Anthony DiRenzo

Professor, Writing
School: School of Humanities and Sciences

Title

About Me

A Notary for Immigrant Ghosts

As a teacher, I specialize in classical rhetoric and professional writing. As a writer, I chronicle a fading world—a notary public recording depositions from immigrant ghosts. My work forms an open coroner's inquest in which an entire community examines the overwhelming evidence of its own demise and asks if it was murder, suicide, or accidental death. This ghastly business is relieved only by the participants' sardonic humor. Culturecide does that, turns ordinary people into self-mocking skeletons. Each time I press a keyboard, I hear the rattle of bones.

Guilt and grief haunt me. When I worked in advertising in the early eighties, I learned how capitalism transubstantiates bits and pieces of my heritage into bumper stickers, T-shirts, coffee mugs, and fast food. Such commodification parodies the Eucharist and borders on cannibalism. One campaign for Hormel Heartland Hard Salami, in fact, used Lewis Hine's classic photos of Ellis Island to package immigrants as cold cuts. The free market may serve the American Dream but it also consumes its consumers.

This Thyestean banquet resembles the cuccagnas of my great-great grandmother's time, those horrible spectacles of greed and hysteria that the Bourbon aristocracy of Naples and Palermo staged for their own amusement.
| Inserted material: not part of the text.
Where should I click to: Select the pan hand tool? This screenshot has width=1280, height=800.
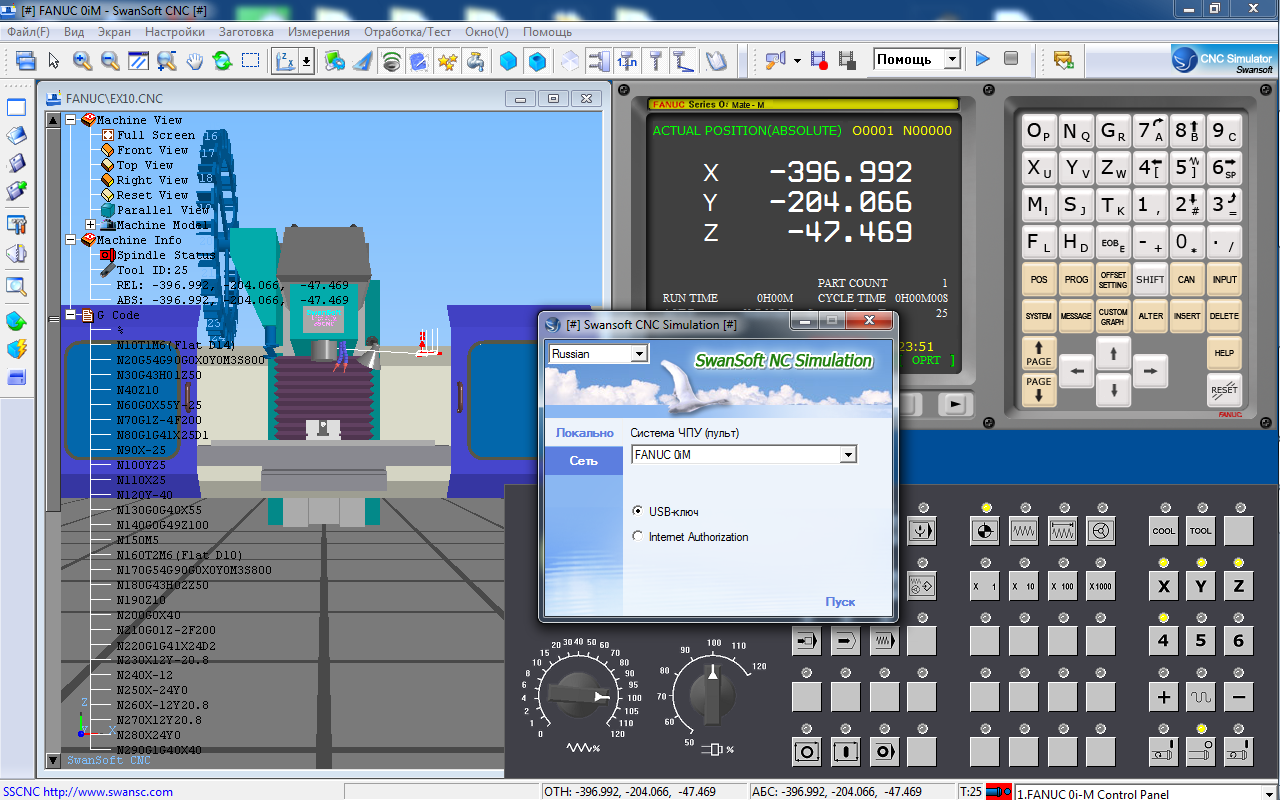point(194,61)
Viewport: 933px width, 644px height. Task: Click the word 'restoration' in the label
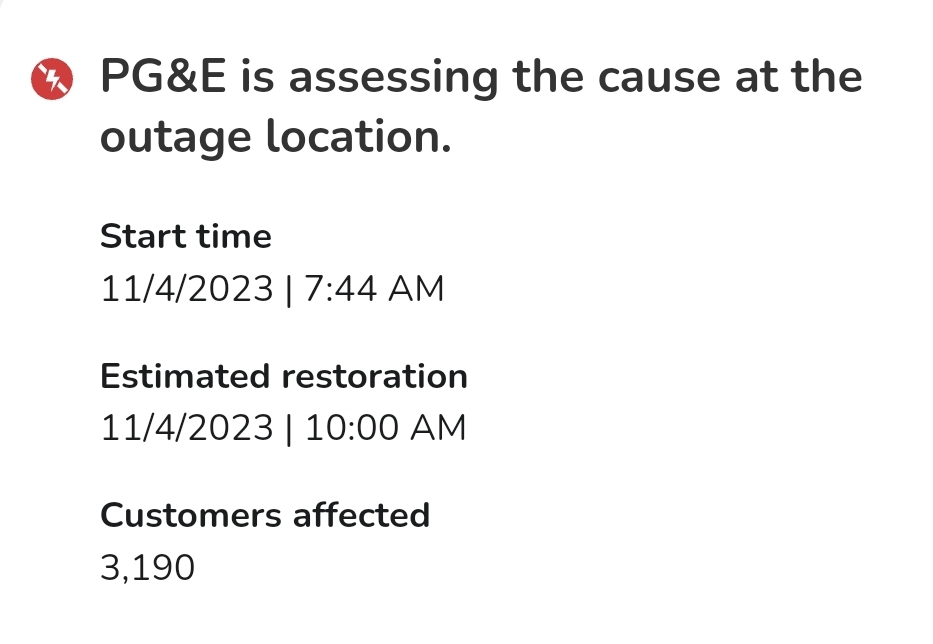pyautogui.click(x=374, y=377)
A gigantic bonfire of choice meats, fine desserts, and other delicacies would be assembled in the cathedral square. At a prearranged signal, starving peasants would clamber on this stockpile and try stealing whatever they could, while hooded figures set the heap on fire. Those who escaped being burned could keep whatever they had snatched.

Bigotry and betrayal have made me a satirist in the classical mode. I tend to write about and lecture on American business with the same irony Tacitus reserved for the Caesers. Even the emperor Heliogabulus, who encased his victims in a bronze cow before roasting them alive, was less crass than McDonald's founder Ray Kroc.

America, paisan: billions and billions served. Save a burger for Trimalchio.